In what follows, we measure the computational time of all algorithms per data point. The results in Table 5 show that GB-FCM is the most effective algorithm because it takes smallest computational time to process a data point. The average results also demonstrate that FHCA is the worst algorithm for this matter.
Analogously, the comparison of computational time of all algorithms per the number of clusters in Table 6 also shows that GB-FCM is the most effective algorithms. This is the second remark from the experiments.
Next, we find out which algorithm is the most effective in all types of data (simulated and real). The results from Tables 4, 5 and 6 clearly show that GB-FCM is the fastest algorithm among all. Just to give an example: the computational time of GB-FCM on D 4 is 4.31, 11.49, 7.1, 10.8 and 140 times faster than those of DB-FCM, FCM, psFCM, neural network and FHCA, respectively. This is the third remark from the experiments.
4.3 The Comparison of the Computational Time for Finding Representatives
In Table 7, we describe the number of representatives and the related computational time of algorithms. The results show that GB-FCM finds representatives faster than DB-FCM and other algorithms. However, the number of representatives produced by GB-FCM is larger than that by DB-FCM.

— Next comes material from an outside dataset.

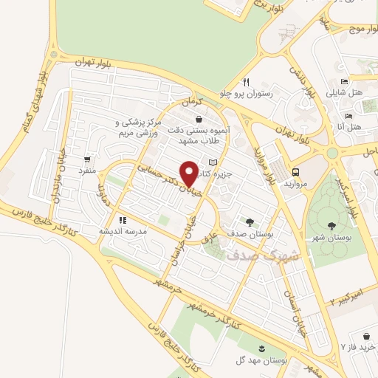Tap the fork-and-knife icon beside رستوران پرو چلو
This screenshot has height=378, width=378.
coord(247,82)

Now, we illustrate the dataset D 1 (Fig. 16), the representatives and their centers produced by GB-FCM (Fig. 17) and DB-FCM (Fig. 18).
4.4 The Comparison of Clustering Quality
Table 8 measures the DB values of algorithms. The results reveal that the DB values of the proposed algorithms are approximate to that of FCM and mostly smaller than those of the relevant works. Moreover, the statement in Theorem 5 affirming that the clustering quality of DB-FCM is better than that of GB-FCM has been verified.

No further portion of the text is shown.